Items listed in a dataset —
______________________________

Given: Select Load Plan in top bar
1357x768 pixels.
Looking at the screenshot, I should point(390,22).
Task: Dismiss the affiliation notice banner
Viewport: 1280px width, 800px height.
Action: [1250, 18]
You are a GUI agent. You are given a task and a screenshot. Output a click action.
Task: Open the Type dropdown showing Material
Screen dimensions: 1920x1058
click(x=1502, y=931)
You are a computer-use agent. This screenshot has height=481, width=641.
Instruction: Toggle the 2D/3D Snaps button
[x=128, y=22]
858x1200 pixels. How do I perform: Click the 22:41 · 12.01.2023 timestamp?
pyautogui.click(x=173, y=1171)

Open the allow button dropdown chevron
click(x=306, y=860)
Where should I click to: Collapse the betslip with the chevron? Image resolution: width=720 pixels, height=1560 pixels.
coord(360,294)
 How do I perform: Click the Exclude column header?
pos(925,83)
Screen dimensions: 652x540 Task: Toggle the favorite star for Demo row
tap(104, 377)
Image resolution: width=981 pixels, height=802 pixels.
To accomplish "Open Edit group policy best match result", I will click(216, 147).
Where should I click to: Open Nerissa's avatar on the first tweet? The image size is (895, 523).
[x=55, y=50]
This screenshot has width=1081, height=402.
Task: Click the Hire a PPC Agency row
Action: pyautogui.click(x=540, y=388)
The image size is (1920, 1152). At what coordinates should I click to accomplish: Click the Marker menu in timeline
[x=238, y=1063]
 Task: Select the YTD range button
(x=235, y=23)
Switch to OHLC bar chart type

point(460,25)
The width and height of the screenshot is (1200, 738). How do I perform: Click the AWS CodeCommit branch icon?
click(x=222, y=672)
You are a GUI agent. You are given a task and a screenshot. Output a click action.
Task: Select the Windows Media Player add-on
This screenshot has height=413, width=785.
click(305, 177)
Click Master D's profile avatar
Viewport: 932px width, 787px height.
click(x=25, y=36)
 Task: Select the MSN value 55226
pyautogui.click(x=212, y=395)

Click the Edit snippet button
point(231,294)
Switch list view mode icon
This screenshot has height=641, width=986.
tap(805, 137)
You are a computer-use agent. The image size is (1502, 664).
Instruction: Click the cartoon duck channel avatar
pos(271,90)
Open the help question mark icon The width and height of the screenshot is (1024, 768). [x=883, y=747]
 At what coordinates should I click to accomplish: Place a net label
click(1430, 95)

______________________________

Task goal —
Starting at the line that contains "Open the help" and continuing through the last of the entries, write those lines out again, substituting "settings" for "help" and leaving everything else unchanged.

Answer to the task —
Open the settings question mark icon The width and height of the screenshot is (1024, 768). [x=883, y=747]
 At what coordinates should I click to accomplish: Place a net label
click(1430, 95)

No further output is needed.